>> BEGIN
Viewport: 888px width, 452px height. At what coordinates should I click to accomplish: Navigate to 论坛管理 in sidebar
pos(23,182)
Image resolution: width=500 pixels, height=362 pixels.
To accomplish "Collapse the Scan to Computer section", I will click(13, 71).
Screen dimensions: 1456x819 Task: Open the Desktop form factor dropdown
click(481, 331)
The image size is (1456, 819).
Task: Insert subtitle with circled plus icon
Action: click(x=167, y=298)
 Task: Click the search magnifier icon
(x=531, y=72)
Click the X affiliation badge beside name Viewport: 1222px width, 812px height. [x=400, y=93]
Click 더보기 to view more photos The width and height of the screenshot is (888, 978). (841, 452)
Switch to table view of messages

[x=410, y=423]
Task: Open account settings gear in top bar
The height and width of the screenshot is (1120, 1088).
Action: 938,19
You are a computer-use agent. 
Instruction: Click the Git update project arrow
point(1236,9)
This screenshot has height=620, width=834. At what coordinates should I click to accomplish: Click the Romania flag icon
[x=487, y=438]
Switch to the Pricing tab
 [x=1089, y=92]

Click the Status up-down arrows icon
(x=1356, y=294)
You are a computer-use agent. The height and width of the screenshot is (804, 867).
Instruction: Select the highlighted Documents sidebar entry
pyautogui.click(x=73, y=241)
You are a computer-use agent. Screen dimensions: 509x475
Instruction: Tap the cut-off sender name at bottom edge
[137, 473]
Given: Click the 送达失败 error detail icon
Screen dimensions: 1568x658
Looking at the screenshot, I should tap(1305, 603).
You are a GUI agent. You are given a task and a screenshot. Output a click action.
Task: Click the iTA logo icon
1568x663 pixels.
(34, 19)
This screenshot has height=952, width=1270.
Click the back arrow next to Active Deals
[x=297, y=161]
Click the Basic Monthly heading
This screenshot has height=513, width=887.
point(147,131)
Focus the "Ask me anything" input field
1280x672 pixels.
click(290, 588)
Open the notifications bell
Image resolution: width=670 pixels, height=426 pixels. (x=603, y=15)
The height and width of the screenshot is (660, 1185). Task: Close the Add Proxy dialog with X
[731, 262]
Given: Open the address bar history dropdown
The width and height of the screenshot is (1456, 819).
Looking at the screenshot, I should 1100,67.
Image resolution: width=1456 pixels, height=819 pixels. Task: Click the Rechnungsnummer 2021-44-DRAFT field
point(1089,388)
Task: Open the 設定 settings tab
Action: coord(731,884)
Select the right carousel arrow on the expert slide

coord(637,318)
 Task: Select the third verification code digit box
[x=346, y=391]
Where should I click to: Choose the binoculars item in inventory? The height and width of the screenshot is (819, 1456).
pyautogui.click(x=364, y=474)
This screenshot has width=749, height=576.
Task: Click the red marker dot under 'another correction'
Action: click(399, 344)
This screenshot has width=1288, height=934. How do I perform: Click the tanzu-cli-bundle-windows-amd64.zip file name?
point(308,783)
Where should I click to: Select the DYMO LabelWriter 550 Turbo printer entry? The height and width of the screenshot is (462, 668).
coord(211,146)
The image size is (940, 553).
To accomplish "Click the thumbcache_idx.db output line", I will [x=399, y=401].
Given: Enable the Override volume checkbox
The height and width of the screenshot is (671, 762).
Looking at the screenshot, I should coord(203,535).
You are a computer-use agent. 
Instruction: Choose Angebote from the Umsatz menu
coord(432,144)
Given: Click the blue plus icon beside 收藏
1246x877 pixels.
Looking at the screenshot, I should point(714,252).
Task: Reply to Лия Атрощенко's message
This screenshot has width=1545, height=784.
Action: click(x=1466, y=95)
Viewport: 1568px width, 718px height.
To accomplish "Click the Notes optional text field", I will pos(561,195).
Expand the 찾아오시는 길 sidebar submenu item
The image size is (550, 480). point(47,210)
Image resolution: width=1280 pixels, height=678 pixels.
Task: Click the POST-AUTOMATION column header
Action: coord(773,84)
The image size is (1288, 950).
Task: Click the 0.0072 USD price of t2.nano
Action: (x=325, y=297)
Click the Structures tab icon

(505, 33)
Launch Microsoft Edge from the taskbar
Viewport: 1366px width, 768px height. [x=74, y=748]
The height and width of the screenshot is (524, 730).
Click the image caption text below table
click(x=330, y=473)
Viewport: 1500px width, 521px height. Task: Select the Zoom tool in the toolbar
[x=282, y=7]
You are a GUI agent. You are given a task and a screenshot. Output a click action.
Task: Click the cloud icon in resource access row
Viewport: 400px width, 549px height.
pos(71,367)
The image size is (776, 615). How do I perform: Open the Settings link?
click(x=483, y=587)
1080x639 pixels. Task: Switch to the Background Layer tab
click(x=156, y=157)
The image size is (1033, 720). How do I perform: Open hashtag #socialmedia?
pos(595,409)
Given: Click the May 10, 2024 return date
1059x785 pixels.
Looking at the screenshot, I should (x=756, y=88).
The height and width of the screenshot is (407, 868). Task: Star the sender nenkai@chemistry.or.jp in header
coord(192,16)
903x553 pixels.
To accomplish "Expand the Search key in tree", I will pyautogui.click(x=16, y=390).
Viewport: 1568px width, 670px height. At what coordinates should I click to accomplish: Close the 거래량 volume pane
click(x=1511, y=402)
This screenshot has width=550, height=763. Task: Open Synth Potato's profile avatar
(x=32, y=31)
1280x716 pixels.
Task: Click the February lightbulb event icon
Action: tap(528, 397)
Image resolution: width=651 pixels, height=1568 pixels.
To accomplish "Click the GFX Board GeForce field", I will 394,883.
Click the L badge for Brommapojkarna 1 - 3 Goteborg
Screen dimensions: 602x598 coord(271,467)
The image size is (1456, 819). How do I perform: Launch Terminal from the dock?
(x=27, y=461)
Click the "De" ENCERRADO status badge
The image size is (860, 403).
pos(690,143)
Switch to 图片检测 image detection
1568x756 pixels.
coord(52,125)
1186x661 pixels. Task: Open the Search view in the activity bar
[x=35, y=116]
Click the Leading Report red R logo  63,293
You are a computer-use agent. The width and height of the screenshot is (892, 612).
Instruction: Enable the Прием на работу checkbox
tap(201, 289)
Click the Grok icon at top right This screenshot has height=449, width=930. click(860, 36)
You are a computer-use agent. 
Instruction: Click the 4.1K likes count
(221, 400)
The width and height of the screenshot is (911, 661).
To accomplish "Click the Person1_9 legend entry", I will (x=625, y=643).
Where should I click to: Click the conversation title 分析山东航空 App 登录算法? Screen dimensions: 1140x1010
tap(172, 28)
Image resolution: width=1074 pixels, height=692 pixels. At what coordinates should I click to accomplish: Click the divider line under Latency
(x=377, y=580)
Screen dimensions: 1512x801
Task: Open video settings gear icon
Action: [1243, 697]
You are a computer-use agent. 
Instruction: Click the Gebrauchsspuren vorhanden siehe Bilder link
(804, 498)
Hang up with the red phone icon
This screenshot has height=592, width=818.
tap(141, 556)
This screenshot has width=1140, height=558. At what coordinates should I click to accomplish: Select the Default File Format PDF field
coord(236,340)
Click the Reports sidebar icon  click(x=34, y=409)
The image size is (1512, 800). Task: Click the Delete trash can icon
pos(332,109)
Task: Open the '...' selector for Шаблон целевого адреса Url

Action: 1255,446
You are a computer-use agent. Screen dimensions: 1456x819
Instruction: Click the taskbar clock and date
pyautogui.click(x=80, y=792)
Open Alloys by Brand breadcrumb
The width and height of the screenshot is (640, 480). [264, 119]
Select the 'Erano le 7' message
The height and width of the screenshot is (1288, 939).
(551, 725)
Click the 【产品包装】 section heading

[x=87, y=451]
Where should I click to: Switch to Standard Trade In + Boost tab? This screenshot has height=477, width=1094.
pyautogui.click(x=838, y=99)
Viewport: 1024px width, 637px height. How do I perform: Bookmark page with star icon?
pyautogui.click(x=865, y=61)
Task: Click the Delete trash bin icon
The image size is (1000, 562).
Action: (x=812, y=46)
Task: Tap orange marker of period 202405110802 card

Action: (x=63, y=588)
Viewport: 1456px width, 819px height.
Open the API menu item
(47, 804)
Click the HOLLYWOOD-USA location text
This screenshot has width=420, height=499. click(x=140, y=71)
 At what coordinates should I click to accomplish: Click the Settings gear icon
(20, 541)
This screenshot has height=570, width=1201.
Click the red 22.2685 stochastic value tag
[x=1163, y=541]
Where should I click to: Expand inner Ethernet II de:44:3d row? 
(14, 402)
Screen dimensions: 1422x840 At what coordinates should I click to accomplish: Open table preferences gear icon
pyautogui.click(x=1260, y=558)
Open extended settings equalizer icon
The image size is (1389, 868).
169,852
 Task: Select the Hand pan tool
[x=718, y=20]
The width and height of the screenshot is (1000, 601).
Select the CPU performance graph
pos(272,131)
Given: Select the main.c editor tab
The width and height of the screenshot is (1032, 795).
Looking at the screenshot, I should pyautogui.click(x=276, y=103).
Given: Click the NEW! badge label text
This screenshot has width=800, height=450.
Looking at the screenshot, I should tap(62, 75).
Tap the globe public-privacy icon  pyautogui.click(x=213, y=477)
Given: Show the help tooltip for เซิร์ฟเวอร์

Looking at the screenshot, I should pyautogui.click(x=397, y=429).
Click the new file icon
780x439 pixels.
>> END
[Exercise prompt]: Reproduce the lines of the listing above verbatim, from the line containing "Click 더보기 to" to the line containing "[x=346, y=391]", inclusive of both.

[Response below]:
Click 더보기 to view more photos The width and height of the screenshot is (888, 978). (841, 452)
Switch to table view of messages

[x=410, y=423]
Task: Open account settings gear in top bar
The height and width of the screenshot is (1120, 1088).
Action: 938,19
You are a computer-use agent. 
Instruction: Click the Git update project arrow
point(1236,9)
This screenshot has height=620, width=834. At what coordinates should I click to accomplish: Click the Romania flag icon
[x=487, y=438]
Switch to the Pricing tab
 [x=1089, y=92]

Click the Status up-down arrows icon
(x=1356, y=294)
You are a computer-use agent. The height and width of the screenshot is (804, 867).
Instruction: Select the highlighted Documents sidebar entry
pyautogui.click(x=73, y=241)
You are a computer-use agent. Screen dimensions: 509x475
Instruction: Tap the cut-off sender name at bottom edge
[137, 473]
Given: Click the 送达失败 error detail icon
Screen dimensions: 1568x658
Looking at the screenshot, I should tap(1305, 603).
You are a GUI agent. You are given a task and a screenshot. Output a click action.
Task: Click the iTA logo icon
1568x663 pixels.
(34, 19)
This screenshot has height=952, width=1270.
Click the back arrow next to Active Deals
[x=297, y=161]
Click the Basic Monthly heading
This screenshot has height=513, width=887.
point(147,131)
Focus the "Ask me anything" input field
1280x672 pixels.
click(290, 588)
Open the notifications bell
Image resolution: width=670 pixels, height=426 pixels. (x=603, y=15)
The height and width of the screenshot is (660, 1185). Task: Close the Add Proxy dialog with X
[731, 262]
Given: Open the address bar history dropdown
The width and height of the screenshot is (1456, 819).
Looking at the screenshot, I should 1100,67.
Image resolution: width=1456 pixels, height=819 pixels. Task: Click the Rechnungsnummer 2021-44-DRAFT field
point(1089,388)
Task: Open the 設定 settings tab
Action: coord(731,884)
Select the right carousel arrow on the expert slide

coord(637,318)
 Task: Select the third verification code digit box
[x=346, y=391]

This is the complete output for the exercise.